Hier beginnt das „Return on Security Investment“-Verfahren – kurz: RoSI. Das RoSI-Verfahren basiert auf den Konzepten der „Total Cost of Ownership“- oder klassischen „Return on Investments“-Verfahren und ist eine Art Entscheidungshilfe für die Budgetplanung geworden. An dieser Stelle ist jedoch zu beachten, dass klassische IT-Sicherheitsinvestitionen immer präventiv getätigt werden, sodass es extrem schwer ist, die exakten Kennzahlen zu ermitteln. Das heißt: Die Investitionssumme darf niemals höher als der Schaden sein, der mitunter eintreten könnte, wenn auf die Investition verzichtet worden wäre. Die Berechnung des RoSI-Verfahrens lautet: RCn – ((RCn – ESn) + IC). Das heißt: RoSI = Wiederherstellungskosten – ((Wiederherstellungskosten/Anzahl der Jahre – zu erwartenden Einsparungen/Anzahl der Jahre) + Investitionskosten).
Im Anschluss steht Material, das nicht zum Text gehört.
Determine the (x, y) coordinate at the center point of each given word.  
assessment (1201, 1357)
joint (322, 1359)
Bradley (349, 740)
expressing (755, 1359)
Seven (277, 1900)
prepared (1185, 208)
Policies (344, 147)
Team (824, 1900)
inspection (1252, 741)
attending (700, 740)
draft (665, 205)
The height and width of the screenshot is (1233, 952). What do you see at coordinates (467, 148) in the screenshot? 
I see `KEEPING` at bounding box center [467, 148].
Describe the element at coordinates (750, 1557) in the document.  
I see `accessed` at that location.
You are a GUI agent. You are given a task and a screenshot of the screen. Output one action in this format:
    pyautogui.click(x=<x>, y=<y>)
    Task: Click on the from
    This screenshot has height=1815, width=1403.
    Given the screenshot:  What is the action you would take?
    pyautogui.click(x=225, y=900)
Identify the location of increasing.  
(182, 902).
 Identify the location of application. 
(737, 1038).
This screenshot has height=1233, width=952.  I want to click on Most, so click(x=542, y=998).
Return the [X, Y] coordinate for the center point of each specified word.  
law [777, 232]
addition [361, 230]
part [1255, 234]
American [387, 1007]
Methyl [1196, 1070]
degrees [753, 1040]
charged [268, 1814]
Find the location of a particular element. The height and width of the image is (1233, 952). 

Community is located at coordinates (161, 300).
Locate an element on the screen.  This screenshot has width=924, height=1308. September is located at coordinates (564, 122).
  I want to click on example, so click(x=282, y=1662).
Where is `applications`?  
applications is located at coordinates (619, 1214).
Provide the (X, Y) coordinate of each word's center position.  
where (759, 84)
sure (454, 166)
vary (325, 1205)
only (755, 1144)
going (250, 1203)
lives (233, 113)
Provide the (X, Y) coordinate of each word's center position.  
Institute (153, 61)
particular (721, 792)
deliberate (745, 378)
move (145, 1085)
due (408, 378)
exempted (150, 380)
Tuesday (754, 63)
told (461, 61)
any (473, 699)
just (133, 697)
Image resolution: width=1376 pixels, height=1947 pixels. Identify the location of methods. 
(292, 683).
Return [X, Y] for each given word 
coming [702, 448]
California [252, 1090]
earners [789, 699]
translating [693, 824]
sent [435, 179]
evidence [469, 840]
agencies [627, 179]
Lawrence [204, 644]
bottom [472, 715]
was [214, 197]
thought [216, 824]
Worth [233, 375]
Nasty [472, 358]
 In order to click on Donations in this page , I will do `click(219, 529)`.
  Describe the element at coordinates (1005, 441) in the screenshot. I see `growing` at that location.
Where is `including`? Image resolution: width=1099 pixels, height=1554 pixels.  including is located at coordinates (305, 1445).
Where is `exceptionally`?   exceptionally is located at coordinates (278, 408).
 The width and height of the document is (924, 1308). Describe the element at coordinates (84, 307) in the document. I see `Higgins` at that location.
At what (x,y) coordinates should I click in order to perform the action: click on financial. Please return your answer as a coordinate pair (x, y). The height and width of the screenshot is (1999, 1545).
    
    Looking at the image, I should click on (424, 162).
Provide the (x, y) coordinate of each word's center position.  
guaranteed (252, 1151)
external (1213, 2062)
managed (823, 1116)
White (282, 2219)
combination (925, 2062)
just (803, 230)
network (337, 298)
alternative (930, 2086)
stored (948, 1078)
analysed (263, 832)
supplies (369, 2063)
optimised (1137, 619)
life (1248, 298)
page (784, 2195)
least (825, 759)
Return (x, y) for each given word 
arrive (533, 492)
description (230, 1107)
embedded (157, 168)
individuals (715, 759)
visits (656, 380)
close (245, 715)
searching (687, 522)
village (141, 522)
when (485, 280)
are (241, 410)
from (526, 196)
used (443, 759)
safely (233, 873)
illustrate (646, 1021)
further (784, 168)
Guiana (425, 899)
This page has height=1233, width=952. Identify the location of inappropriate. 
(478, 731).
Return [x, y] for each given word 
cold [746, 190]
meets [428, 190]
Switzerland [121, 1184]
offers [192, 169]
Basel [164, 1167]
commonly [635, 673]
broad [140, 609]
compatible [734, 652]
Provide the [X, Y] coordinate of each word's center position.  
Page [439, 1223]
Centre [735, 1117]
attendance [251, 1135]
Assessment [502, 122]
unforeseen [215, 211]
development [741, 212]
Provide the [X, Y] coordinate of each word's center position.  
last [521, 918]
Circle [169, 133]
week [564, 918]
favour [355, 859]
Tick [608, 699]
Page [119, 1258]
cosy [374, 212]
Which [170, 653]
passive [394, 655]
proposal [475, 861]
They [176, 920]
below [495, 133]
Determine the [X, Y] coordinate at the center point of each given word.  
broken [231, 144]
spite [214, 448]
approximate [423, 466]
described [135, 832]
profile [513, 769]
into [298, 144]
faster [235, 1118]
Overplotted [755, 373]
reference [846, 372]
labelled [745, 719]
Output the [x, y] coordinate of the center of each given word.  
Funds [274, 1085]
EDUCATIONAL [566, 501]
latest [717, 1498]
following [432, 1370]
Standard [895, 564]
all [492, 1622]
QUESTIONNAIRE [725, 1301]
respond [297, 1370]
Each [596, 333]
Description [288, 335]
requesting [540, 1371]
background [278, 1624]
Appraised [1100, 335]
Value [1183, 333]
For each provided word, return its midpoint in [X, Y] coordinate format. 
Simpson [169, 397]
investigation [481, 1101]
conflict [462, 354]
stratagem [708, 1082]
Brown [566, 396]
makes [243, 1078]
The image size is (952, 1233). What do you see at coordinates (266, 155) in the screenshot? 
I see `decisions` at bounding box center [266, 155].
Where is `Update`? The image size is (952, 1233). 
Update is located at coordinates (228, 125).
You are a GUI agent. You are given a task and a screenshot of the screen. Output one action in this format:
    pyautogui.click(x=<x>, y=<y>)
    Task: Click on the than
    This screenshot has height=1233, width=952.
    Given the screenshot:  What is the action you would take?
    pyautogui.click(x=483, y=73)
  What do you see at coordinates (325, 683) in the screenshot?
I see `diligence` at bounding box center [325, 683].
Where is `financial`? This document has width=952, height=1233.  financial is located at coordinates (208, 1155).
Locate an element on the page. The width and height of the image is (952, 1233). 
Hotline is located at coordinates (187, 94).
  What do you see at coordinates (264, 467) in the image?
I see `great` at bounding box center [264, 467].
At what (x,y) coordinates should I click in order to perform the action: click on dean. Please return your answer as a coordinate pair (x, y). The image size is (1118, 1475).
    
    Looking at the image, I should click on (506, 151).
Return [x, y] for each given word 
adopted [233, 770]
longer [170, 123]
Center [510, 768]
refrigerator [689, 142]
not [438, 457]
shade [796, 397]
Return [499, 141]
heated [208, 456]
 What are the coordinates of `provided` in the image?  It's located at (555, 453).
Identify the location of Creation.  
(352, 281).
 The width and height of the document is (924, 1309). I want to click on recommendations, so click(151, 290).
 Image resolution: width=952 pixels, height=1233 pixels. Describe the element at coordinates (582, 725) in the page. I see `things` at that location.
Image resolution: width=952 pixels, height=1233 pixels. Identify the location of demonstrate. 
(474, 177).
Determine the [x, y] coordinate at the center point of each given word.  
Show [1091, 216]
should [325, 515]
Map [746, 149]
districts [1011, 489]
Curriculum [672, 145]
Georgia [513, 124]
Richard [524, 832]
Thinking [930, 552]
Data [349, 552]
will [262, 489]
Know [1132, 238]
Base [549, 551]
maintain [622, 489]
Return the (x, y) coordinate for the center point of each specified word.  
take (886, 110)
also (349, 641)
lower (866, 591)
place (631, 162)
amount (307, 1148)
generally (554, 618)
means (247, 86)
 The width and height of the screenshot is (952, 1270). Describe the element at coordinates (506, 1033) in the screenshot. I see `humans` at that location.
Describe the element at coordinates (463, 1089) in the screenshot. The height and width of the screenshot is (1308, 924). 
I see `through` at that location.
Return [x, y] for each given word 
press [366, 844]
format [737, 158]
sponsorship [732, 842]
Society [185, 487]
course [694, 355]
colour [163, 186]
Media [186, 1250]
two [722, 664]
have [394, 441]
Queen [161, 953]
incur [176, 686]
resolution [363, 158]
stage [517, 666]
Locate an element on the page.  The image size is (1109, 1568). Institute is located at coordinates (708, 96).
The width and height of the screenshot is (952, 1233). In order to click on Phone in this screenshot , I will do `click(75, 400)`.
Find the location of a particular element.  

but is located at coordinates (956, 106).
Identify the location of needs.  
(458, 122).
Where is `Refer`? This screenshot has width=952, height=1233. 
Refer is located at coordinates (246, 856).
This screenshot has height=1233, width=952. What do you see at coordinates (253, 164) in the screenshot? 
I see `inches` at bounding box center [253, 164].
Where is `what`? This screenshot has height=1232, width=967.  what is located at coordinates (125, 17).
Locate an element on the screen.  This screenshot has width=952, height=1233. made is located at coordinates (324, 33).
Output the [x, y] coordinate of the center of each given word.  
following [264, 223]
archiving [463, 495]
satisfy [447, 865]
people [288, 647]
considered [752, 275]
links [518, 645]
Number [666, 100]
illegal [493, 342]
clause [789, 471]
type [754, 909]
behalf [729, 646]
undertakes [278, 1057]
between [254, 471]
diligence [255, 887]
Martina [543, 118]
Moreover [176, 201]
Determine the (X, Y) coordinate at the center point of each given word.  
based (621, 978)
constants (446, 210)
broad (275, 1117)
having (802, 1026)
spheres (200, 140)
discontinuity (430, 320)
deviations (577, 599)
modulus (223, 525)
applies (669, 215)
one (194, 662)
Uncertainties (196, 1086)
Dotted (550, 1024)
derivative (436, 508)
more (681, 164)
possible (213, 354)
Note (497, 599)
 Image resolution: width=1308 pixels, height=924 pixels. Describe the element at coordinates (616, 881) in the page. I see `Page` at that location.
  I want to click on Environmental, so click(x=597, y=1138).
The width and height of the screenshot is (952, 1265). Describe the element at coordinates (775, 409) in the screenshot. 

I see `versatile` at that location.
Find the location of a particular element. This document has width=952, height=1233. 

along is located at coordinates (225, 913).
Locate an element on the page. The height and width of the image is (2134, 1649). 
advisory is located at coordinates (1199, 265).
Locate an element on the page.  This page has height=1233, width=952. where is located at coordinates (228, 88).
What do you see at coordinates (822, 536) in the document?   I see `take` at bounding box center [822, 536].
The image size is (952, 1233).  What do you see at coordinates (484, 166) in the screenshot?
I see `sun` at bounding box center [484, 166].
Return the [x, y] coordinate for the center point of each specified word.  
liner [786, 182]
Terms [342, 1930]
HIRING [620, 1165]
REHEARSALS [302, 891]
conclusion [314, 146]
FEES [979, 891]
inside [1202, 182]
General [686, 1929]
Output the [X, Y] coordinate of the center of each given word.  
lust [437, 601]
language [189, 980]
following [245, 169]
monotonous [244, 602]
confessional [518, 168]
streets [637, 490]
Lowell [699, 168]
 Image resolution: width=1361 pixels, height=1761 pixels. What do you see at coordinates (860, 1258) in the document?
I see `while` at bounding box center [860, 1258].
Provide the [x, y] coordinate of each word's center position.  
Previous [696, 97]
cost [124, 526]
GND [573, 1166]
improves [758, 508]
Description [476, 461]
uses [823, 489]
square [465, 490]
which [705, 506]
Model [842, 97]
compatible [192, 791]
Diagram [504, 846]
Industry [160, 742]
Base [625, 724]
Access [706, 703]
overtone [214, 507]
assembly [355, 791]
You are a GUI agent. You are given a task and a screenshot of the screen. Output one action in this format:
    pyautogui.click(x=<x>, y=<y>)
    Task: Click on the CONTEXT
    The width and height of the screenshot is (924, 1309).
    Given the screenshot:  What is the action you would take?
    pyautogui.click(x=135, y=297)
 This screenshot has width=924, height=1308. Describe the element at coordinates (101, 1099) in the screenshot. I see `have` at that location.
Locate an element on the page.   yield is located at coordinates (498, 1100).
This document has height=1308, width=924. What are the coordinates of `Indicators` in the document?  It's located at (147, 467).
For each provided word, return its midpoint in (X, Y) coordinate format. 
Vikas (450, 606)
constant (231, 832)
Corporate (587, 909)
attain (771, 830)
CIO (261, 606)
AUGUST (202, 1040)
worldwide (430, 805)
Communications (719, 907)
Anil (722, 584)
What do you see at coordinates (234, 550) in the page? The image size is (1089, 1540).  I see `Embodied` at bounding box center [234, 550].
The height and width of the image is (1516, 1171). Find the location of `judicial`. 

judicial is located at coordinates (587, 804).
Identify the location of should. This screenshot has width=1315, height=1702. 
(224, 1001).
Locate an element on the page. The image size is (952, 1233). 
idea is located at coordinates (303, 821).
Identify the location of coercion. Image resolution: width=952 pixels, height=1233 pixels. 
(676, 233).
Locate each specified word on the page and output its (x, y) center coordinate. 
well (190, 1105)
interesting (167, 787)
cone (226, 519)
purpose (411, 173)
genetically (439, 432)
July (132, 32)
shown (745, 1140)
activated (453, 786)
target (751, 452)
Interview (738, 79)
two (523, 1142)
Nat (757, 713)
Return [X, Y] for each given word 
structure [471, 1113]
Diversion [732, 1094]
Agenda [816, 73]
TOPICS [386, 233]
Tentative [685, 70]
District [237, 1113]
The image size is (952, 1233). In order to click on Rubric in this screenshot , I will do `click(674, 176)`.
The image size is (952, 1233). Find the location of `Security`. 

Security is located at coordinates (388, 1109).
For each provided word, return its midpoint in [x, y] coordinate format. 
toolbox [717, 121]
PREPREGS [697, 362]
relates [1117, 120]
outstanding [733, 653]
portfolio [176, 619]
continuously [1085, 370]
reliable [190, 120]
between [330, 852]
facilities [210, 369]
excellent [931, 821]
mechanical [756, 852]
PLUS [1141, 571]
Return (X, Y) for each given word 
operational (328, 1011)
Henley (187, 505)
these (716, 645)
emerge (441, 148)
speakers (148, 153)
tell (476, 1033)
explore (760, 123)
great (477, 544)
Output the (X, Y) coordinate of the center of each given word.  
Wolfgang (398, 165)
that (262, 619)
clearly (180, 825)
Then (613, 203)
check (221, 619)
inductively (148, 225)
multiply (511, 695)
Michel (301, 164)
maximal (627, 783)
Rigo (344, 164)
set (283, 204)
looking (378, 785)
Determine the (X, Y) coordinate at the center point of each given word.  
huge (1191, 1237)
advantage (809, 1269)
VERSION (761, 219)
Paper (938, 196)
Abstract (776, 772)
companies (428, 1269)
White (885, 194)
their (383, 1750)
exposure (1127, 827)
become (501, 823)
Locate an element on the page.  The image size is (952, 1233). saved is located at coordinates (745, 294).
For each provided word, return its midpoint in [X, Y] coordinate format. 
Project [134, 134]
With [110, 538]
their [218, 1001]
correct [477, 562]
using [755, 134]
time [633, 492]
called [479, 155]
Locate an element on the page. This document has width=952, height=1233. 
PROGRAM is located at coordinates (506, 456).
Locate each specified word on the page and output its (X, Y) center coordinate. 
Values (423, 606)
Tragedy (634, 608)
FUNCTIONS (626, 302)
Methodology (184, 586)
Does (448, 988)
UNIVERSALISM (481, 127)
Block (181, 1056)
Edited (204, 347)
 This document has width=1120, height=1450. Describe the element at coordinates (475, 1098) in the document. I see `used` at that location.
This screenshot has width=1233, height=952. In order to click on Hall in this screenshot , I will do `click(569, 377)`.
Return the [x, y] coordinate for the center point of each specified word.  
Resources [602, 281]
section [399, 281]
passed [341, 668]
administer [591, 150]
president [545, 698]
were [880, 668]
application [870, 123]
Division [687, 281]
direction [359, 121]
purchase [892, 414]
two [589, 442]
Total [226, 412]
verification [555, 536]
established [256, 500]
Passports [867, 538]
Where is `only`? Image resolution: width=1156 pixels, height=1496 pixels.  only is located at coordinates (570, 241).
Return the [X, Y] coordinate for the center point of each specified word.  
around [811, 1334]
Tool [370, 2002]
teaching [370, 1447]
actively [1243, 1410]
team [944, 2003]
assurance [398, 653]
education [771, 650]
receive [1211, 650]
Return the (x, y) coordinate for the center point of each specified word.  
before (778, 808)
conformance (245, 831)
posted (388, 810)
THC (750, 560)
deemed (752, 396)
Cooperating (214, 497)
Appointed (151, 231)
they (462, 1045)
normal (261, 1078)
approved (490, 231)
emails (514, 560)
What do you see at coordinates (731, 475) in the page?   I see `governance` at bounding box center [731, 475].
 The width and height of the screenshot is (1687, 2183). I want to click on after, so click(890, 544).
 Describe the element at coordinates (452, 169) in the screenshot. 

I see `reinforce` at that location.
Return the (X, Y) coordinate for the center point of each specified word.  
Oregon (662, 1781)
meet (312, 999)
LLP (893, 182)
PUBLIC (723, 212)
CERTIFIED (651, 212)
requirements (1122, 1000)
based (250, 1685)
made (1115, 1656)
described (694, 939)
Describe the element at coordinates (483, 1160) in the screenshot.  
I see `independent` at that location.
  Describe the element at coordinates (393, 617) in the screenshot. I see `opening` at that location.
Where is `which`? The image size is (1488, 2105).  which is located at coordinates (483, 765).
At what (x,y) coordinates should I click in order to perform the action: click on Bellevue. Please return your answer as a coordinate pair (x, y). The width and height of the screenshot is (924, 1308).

RoSI-Verfahren darf nicht die einzige Entscheidungshilfe sein

E-Mails mit Notebook und Smartphone

© NicoElNino – Fotolia.com

Entscheidet man sich für langfristige Maßnahmen, so geht es um die Investitionen in IT-Infrastruktur und -Security. Aufgrund der Tatsache, dass der Gefahrenfall aber nie eintreten muss, kann nicht immer das RoSI-Verfahren als einzige Entscheidungshilfe herangezogen werden. Genau deshalb ist es ratsam, wenn man das Risiko derart einschätzt, dass zuvor der Grad festgelegt wird, indem man die Eintrittswahrscheinlichkeit dem Ausmaß multipliziert. Aufgrund der Tatsache, dass eine Risikoeinschätzung oftmals auch subjektiv belastet ist, sind Schwierigkeiten vorprogrammiert. Noch „gefährlicher“ wird es, wenn auch das Management über ein unvollständiges Wissen verfügt. Das heißt, das RoSI-Verfahren kann nicht Abhilfe schaffen, da man nur die Höhe der Ausgaben, jedoch nicht den Nutzen berechnen kann. Wer sich mit IT-Sicherheitsinvestitionen befasst, der sollte sich bewusst sein, dass es von Seiten des Unternehmens eine ganzheitliche und professionelle Auseinandersetzung mit dem Thema geben muss. Des Weiteren muss man sich auch bewusst sein, dass das Thema Sicherheit nie klar in Kosten abgerechnet werden kann.